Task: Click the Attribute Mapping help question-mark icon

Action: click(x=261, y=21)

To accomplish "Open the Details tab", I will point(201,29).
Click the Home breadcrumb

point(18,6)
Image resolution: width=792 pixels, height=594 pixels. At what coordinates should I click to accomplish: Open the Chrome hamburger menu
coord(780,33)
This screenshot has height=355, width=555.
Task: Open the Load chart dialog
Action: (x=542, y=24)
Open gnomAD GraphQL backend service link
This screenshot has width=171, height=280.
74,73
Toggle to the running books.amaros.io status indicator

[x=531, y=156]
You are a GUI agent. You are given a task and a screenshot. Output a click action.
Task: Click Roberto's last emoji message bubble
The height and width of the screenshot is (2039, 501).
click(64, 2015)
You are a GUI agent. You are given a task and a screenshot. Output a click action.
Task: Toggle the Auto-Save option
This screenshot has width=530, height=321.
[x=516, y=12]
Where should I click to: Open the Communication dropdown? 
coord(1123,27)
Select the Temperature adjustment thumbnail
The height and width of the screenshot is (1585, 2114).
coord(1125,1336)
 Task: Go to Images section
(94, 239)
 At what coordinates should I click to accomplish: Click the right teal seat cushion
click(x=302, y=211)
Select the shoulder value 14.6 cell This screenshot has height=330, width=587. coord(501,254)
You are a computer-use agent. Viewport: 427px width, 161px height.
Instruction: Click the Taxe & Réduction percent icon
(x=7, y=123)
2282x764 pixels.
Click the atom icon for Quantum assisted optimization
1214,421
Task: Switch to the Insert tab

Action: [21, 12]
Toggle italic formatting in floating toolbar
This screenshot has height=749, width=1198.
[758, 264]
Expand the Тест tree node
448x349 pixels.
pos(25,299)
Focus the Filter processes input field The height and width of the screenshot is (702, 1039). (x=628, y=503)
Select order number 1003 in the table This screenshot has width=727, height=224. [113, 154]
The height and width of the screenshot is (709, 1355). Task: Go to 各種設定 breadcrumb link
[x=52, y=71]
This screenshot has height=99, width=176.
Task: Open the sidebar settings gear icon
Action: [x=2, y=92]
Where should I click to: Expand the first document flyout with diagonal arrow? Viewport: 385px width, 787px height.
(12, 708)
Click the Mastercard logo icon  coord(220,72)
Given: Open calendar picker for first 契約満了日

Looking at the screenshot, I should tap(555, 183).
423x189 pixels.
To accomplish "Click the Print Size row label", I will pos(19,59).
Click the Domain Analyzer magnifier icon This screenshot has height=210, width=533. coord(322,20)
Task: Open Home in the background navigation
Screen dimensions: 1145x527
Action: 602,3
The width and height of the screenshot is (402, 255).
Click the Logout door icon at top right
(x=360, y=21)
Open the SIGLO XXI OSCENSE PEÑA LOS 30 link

=-=-=

| Exercise requirements |
Reproduce word for word every line of the items, from the line containing "Click the Domain" through the end of the items.

| Full response |
Click the Domain Analyzer magnifier icon This screenshot has height=210, width=533. coord(322,20)
Task: Open Home in the background navigation
Screen dimensions: 1145x527
Action: 602,3
The width and height of the screenshot is (402, 255).
Click the Logout door icon at top right
(x=360, y=21)
Open the SIGLO XXI OSCENSE PEÑA LOS 30 link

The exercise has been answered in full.